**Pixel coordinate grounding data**
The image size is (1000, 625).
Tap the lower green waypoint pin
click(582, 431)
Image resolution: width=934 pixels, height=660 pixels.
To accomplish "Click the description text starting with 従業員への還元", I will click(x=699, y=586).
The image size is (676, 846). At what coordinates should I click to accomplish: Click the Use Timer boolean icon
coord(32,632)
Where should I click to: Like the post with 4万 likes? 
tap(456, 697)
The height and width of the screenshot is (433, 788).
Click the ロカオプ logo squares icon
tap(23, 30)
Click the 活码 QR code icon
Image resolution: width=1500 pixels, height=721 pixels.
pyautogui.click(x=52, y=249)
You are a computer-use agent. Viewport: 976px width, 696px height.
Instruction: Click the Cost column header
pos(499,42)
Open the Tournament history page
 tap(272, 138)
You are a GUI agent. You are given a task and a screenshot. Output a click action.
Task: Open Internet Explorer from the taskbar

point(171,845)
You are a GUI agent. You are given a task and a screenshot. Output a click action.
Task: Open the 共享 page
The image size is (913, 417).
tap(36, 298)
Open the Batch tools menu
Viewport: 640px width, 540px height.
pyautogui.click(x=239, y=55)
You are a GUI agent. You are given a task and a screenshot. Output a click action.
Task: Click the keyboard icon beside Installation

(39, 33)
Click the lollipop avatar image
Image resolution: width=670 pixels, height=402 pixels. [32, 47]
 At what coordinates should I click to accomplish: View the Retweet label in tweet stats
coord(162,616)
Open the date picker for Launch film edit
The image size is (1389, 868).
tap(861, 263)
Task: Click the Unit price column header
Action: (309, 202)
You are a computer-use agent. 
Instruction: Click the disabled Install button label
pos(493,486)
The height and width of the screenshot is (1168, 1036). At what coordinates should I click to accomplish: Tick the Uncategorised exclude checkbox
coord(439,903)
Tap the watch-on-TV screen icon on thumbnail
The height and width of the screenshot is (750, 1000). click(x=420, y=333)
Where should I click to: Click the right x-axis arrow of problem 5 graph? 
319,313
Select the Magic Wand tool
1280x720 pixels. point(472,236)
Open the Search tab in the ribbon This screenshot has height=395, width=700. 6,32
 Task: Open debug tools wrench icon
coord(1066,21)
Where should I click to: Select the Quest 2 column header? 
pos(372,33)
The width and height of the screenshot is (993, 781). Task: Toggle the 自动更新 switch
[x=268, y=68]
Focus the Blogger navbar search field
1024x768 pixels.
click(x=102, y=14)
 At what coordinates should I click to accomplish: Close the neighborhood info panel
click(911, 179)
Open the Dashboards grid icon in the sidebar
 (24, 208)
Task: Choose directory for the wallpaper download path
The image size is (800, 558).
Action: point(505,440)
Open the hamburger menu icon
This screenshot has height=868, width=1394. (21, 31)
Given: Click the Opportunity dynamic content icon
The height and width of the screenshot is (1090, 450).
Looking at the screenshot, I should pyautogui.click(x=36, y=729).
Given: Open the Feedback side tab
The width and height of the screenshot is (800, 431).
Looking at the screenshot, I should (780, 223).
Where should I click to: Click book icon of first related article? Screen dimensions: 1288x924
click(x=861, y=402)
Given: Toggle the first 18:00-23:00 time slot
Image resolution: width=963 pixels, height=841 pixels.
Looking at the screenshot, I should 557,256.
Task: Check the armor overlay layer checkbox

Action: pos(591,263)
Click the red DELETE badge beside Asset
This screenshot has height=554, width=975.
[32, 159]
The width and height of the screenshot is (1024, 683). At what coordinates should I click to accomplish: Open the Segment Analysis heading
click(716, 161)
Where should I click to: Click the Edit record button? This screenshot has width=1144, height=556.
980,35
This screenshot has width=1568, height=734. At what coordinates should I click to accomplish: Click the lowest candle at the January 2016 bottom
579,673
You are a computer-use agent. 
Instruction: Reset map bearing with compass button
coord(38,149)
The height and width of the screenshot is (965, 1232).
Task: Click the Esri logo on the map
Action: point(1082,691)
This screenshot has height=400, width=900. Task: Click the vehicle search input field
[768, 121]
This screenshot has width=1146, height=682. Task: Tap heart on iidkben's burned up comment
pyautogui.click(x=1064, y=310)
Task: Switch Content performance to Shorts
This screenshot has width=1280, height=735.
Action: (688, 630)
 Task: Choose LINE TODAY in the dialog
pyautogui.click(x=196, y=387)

**Your instructions**
Give the records again, exactly as they appear.

**Answer space**
The image size is (1000, 625).
Tap the lower green waypoint pin
click(582, 431)
Image resolution: width=934 pixels, height=660 pixels.
To accomplish "Click the description text starting with 従業員への還元", I will click(x=699, y=586).
The image size is (676, 846). At what coordinates should I click to accomplish: Click the Use Timer boolean icon
coord(32,632)
Where should I click to: Like the post with 4万 likes? 
tap(456, 697)
The height and width of the screenshot is (433, 788).
Click the ロカオプ logo squares icon
tap(23, 30)
Click the 活码 QR code icon
Image resolution: width=1500 pixels, height=721 pixels.
pyautogui.click(x=52, y=249)
You are a computer-use agent. Viewport: 976px width, 696px height.
Instruction: Click the Cost column header
pos(499,42)
Open the Tournament history page
 tap(272, 138)
You are a GUI agent. You are given a task and a screenshot. Output a click action.
Task: Open Internet Explorer from the taskbar

point(171,845)
You are a GUI agent. You are given a task and a screenshot. Output a click action.
Task: Open the 共享 page
The image size is (913, 417).
tap(36, 298)
Open the Batch tools menu
Viewport: 640px width, 540px height.
pyautogui.click(x=239, y=55)
You are a GUI agent. You are given a task and a screenshot. Output a click action.
Task: Click the keyboard icon beside Installation

(39, 33)
Click the lollipop avatar image
Image resolution: width=670 pixels, height=402 pixels. [32, 47]
 At what coordinates should I click to accomplish: View the Retweet label in tweet stats
coord(162,616)
Open the date picker for Launch film edit
The image size is (1389, 868).
tap(861, 263)
Task: Click the Unit price column header
Action: (309, 202)
You are a computer-use agent. 
Instruction: Click the disabled Install button label
pos(493,486)
The height and width of the screenshot is (1168, 1036). At what coordinates should I click to accomplish: Tick the Uncategorised exclude checkbox
coord(439,903)
Tap the watch-on-TV screen icon on thumbnail
The height and width of the screenshot is (750, 1000). click(x=420, y=333)
Where should I click to: Click the right x-axis arrow of problem 5 graph? 
319,313
Select the Magic Wand tool
1280x720 pixels. point(472,236)
Open the Search tab in the ribbon This screenshot has height=395, width=700. 6,32
 Task: Open debug tools wrench icon
coord(1066,21)
Where should I click to: Select the Quest 2 column header? 
pos(372,33)
The width and height of the screenshot is (993, 781). Task: Toggle the 自动更新 switch
[x=268, y=68]
Focus the Blogger navbar search field
1024x768 pixels.
click(x=102, y=14)
 At what coordinates should I click to accomplish: Close the neighborhood info panel
click(911, 179)
Open the Dashboards grid icon in the sidebar
 (24, 208)
Task: Choose directory for the wallpaper download path
The image size is (800, 558).
Action: point(505,440)
Open the hamburger menu icon
This screenshot has height=868, width=1394. (21, 31)
Given: Click the Opportunity dynamic content icon
The height and width of the screenshot is (1090, 450).
Looking at the screenshot, I should pyautogui.click(x=36, y=729).
Given: Open the Feedback side tab
The width and height of the screenshot is (800, 431).
Looking at the screenshot, I should (780, 223).
Where should I click to: Click book icon of first related article? Screen dimensions: 1288x924
click(x=861, y=402)
Given: Toggle the first 18:00-23:00 time slot
Image resolution: width=963 pixels, height=841 pixels.
Looking at the screenshot, I should 557,256.
Task: Check the armor overlay layer checkbox

Action: pos(591,263)
Click the red DELETE badge beside Asset
This screenshot has height=554, width=975.
[32, 159]
The width and height of the screenshot is (1024, 683). At what coordinates should I click to accomplish: Open the Segment Analysis heading
click(716, 161)
Where should I click to: Click the Edit record button? This screenshot has width=1144, height=556.
980,35
This screenshot has width=1568, height=734. At what coordinates should I click to accomplish: Click the lowest candle at the January 2016 bottom
579,673
You are a computer-use agent. 
Instruction: Reset map bearing with compass button
coord(38,149)
The height and width of the screenshot is (965, 1232).
Task: Click the Esri logo on the map
Action: point(1082,691)
This screenshot has height=400, width=900. Task: Click the vehicle search input field
[768, 121]
This screenshot has width=1146, height=682. Task: Tap heart on iidkben's burned up comment
pyautogui.click(x=1064, y=310)
Task: Switch Content performance to Shorts
This screenshot has width=1280, height=735.
Action: (688, 630)
 Task: Choose LINE TODAY in the dialog
pyautogui.click(x=196, y=387)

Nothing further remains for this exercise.